Do this: Copy every line below that contains the word "what".

Provided records:

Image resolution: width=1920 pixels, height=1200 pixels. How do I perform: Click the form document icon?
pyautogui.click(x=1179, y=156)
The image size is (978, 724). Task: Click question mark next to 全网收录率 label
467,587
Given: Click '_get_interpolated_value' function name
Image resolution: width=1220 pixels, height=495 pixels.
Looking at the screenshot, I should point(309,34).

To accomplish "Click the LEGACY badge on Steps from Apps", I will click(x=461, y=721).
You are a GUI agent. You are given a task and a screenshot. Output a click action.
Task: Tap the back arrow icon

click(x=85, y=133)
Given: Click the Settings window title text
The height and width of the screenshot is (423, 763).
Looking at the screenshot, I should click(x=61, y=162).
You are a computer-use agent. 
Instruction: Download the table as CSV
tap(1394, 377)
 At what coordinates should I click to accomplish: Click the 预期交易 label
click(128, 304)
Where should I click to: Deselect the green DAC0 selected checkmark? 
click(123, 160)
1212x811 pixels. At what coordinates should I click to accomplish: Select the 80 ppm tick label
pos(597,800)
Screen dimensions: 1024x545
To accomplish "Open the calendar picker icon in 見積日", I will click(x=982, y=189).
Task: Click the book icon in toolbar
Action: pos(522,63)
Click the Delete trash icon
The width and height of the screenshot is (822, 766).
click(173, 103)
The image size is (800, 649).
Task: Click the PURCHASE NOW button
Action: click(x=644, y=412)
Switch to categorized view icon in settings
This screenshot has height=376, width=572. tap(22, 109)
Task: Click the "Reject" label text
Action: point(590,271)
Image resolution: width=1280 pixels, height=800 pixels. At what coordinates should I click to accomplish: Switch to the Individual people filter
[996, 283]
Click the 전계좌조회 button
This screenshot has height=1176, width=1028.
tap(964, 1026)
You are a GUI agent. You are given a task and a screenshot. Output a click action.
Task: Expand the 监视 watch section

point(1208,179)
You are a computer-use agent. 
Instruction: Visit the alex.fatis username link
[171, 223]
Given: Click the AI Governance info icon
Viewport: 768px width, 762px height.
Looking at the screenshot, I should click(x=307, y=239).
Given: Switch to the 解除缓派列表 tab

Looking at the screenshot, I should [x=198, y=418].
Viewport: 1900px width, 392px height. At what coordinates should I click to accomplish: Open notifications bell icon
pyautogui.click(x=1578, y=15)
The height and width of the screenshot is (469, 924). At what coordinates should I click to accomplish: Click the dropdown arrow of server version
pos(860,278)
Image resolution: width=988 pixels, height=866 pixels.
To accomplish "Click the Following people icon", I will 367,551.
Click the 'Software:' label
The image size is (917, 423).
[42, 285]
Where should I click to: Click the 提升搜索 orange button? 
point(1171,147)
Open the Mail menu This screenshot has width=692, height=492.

The answer:
 At what coordinates should I click to accomplish: Click the 预期交易 label
1212x811 pixels. At what coordinates should I click to accomplish: Select the 80 ppm tick label
Image resolution: width=1280 pixels, height=800 pixels. At what coordinates should I click to accomplish: Switch to the Individual people filter
Viewport: 1900px width, 392px height. At what coordinates should I click to accomplish: Open notifications bell icon
The height and width of the screenshot is (469, 924). At what coordinates should I click to accomplish: Click the dropdown arrow of server version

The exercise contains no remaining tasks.